Rewrite all of the material below, replacing every occurrence of "pixels" with "px" and leaving everything else unchanged. Omit the pictures from your version.

:::

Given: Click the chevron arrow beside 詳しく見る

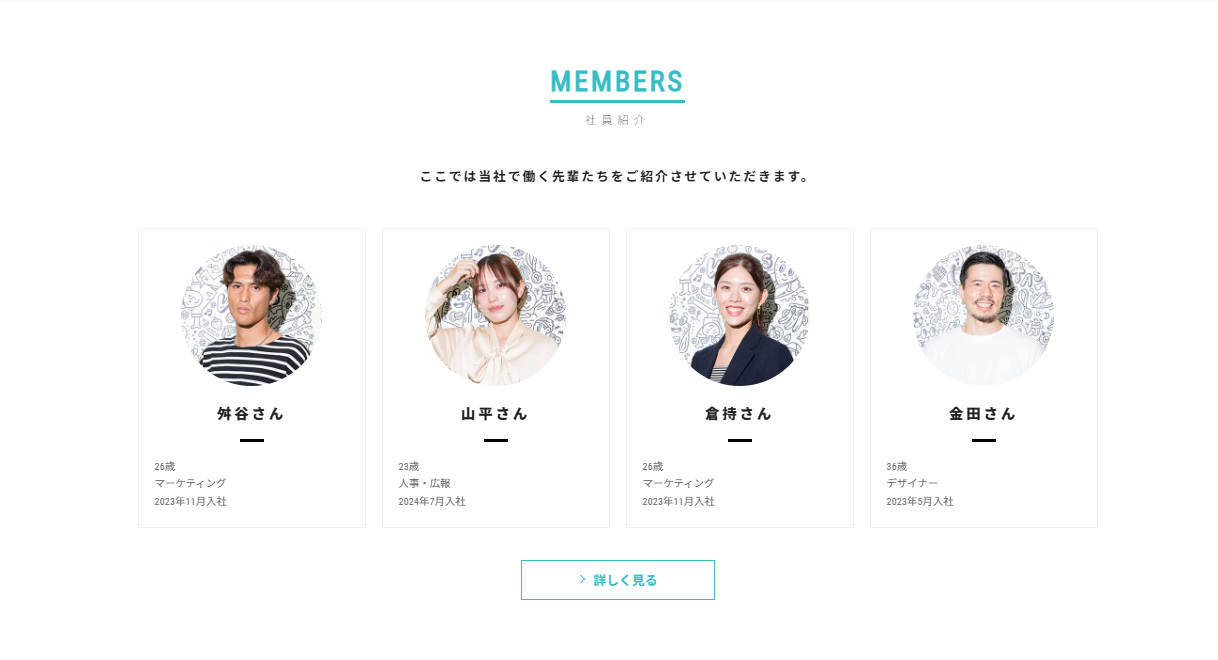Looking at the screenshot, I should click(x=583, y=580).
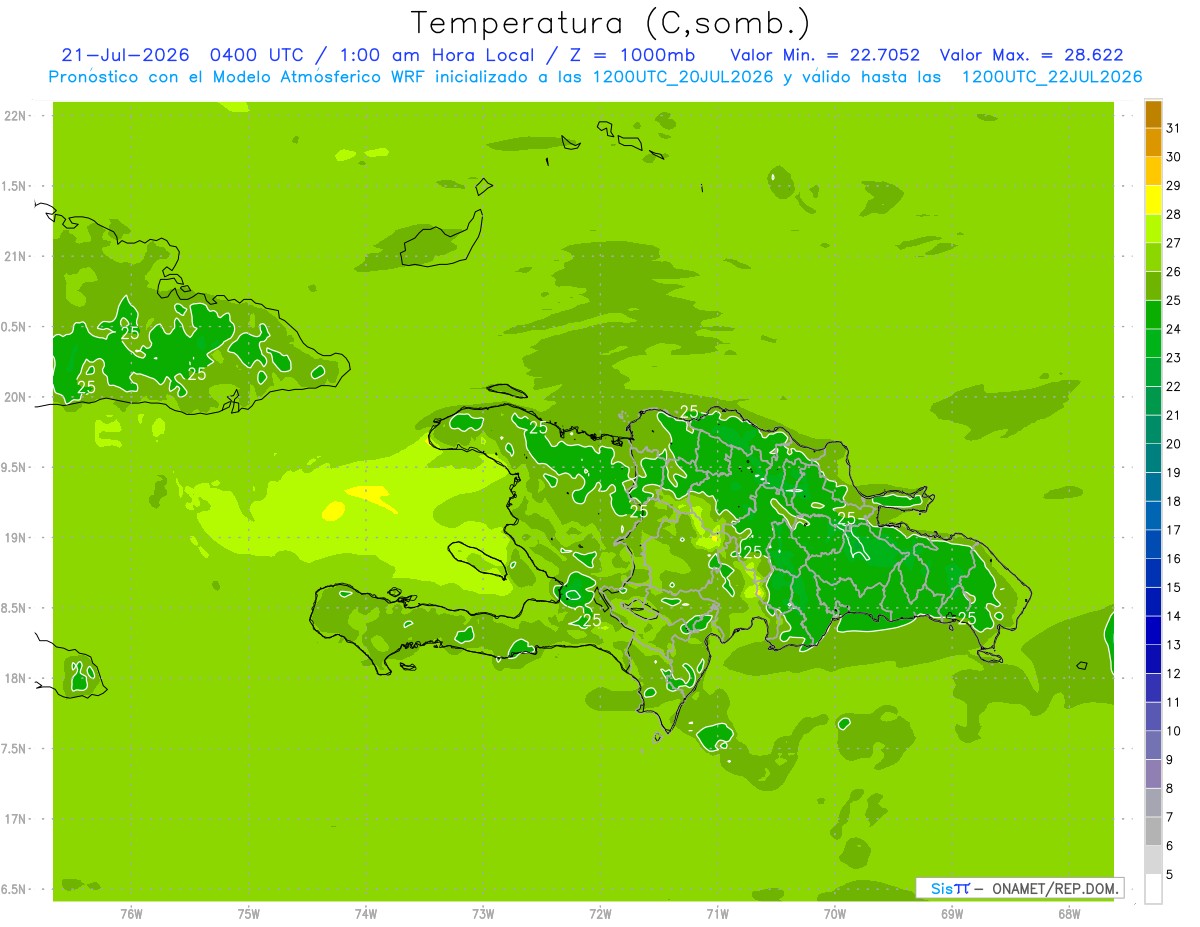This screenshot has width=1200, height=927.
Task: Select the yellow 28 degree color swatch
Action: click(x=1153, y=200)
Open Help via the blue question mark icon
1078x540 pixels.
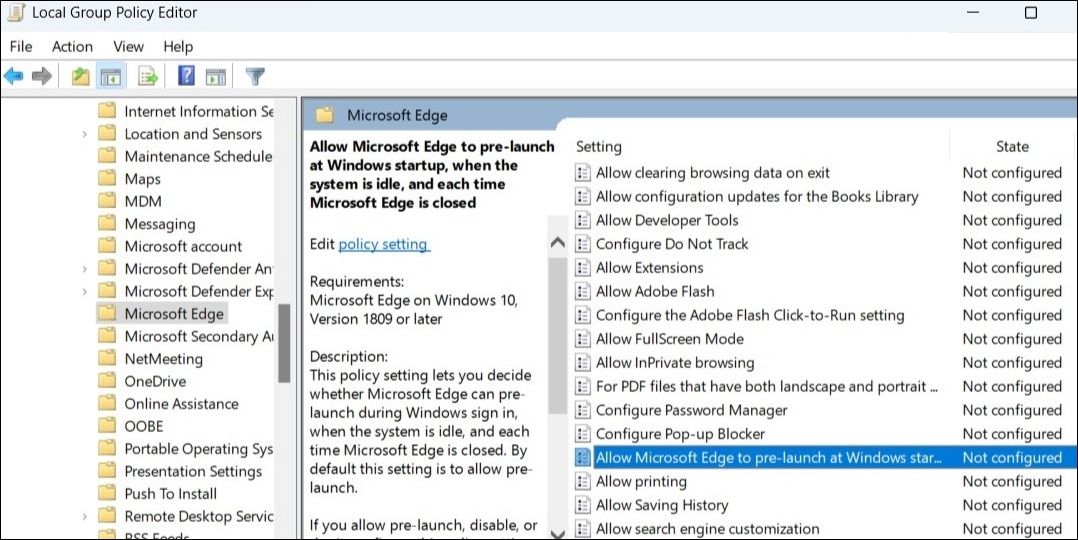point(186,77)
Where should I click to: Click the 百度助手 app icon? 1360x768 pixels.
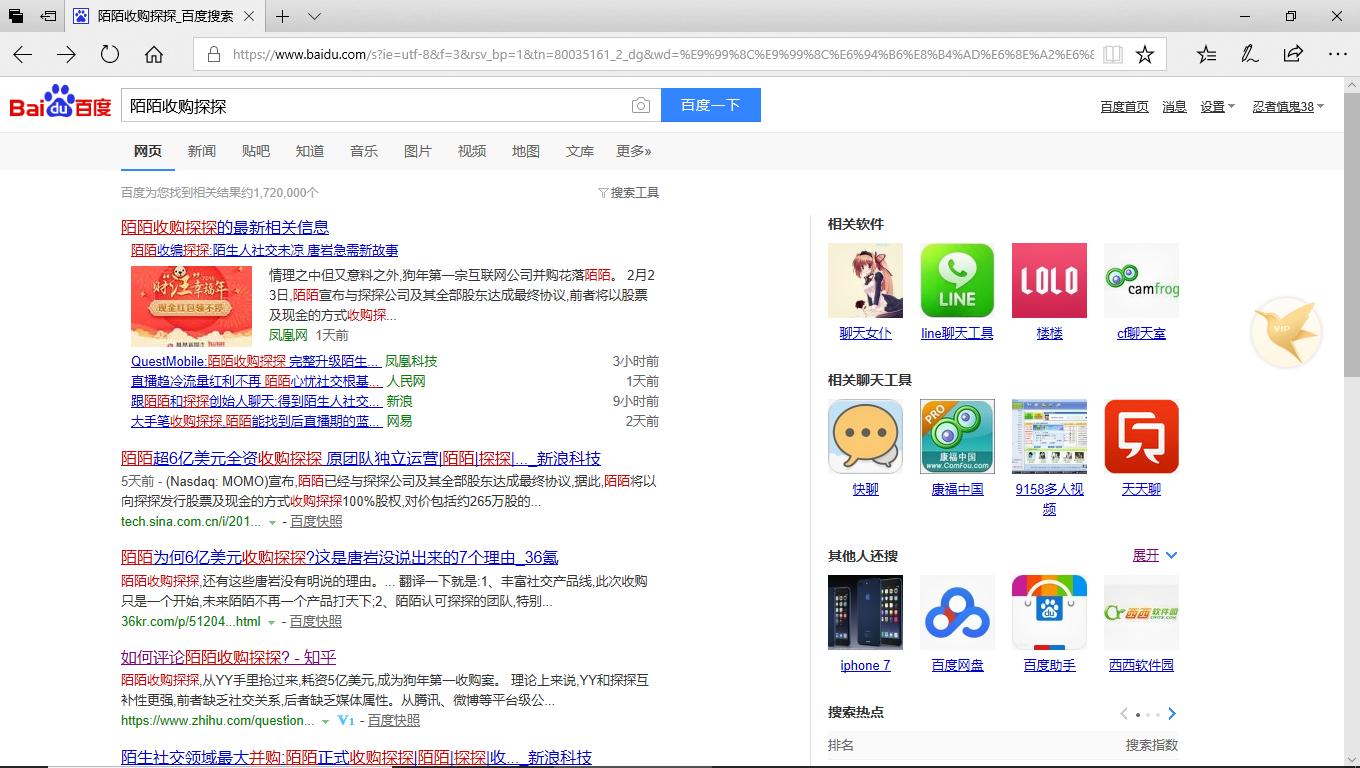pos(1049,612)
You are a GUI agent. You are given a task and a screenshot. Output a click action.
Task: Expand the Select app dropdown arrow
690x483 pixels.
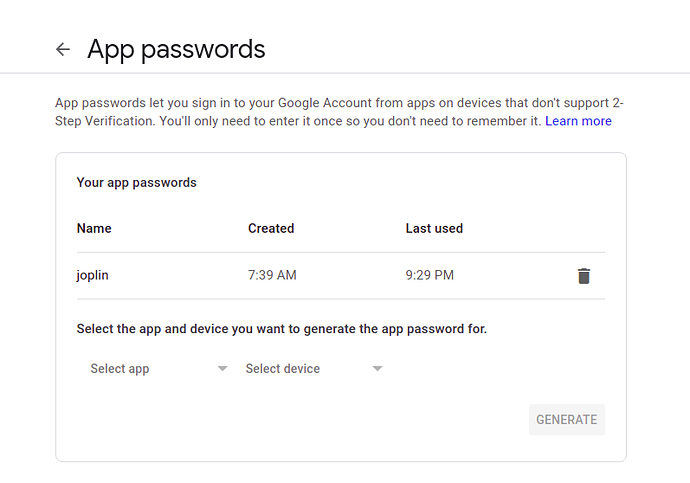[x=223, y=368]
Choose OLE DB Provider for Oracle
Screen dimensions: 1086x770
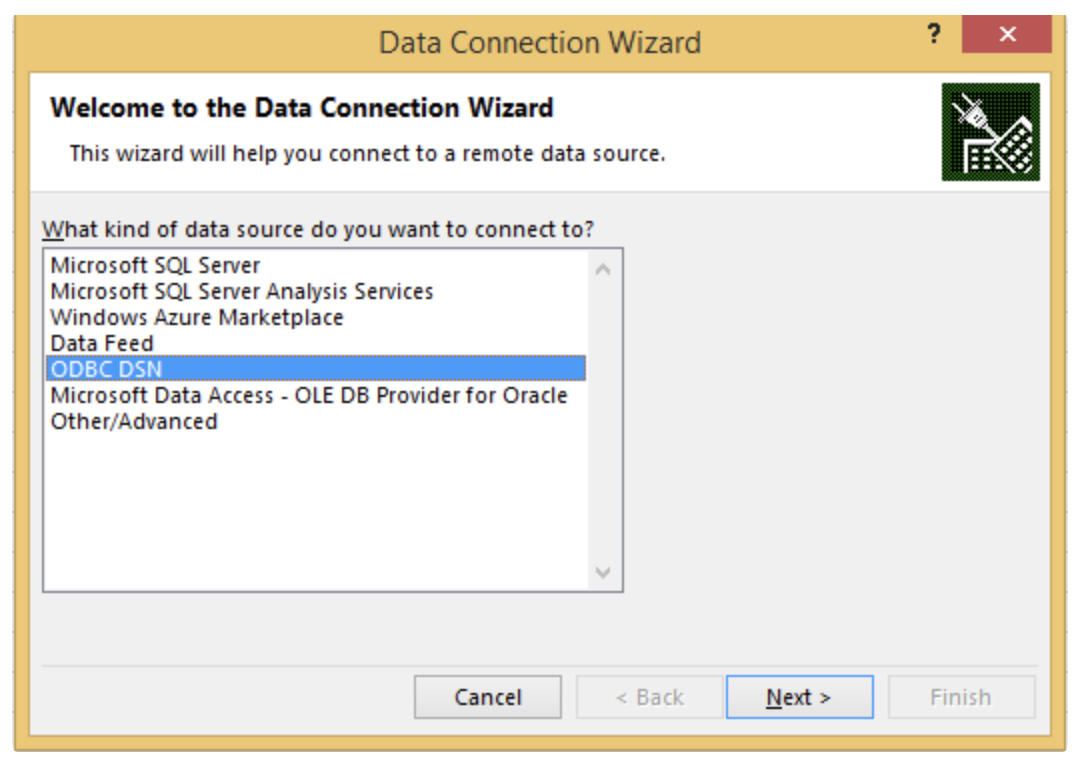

:::

-- OUTPUT OF THE EXERCISE --
Given: Click the chevron arrow beside 詳しく見る

Looking at the screenshot, I should click(x=583, y=580).
This screenshot has width=1200, height=927.
Task: Select the yellow 28 degree color swatch
Action: click(x=1153, y=200)
Open Help via the blue question mark icon
1078x540 px.
point(186,77)
Where should I click to: Click the 百度助手 app icon? 1360x768 px.
pos(1049,612)
You are a GUI agent. You are given a task and a screenshot. Output a click action.
Task: Expand the Select app dropdown arrow
690x483 px.
[x=223, y=368]
Choose OLE DB Provider for Oracle
Screen dimensions: 1086x770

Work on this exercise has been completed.